▶ _Given records_:
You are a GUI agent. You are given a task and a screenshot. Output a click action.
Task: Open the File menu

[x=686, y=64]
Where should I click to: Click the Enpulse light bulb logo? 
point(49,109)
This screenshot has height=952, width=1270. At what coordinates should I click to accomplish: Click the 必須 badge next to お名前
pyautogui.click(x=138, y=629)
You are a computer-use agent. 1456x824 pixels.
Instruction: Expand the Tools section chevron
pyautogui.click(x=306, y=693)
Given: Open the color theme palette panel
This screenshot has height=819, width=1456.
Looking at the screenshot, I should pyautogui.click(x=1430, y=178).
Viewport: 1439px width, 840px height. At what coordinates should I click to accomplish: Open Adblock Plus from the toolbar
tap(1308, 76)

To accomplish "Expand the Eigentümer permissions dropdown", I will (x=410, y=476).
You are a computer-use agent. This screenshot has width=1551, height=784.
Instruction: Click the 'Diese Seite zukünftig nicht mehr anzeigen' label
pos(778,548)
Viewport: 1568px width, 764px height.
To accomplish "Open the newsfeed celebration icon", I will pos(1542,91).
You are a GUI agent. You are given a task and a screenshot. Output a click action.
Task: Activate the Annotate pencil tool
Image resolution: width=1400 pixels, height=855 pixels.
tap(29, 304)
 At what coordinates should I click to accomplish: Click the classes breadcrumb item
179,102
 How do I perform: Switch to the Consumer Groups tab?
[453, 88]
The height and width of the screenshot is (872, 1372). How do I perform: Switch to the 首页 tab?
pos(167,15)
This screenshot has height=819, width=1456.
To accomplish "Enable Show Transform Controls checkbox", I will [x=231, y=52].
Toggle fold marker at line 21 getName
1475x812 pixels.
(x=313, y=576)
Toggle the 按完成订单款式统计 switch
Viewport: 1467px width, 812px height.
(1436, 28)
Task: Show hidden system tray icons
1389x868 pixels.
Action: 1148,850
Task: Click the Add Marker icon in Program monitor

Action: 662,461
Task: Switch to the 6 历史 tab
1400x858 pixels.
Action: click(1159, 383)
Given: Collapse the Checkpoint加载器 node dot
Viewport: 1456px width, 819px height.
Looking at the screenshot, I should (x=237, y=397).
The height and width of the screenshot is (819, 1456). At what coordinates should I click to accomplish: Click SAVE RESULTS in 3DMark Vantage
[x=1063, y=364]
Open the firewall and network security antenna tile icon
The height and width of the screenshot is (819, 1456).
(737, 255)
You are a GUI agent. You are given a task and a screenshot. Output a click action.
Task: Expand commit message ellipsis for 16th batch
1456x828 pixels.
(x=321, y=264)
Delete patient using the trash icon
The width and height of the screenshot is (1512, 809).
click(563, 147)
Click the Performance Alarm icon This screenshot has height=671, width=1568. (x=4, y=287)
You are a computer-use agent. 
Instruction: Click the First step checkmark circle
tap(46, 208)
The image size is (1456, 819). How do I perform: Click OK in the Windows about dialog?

▶ _Work request_: Locate the line that contains "Instruction: Click the First", then please quote it and every line after it to the end of the entries above, exactly and with nothing else.

▶ _The completed task_:
Instruction: Click the First step checkmark circle
tap(46, 208)
The image size is (1456, 819). How do I perform: Click OK in the Windows about dialog?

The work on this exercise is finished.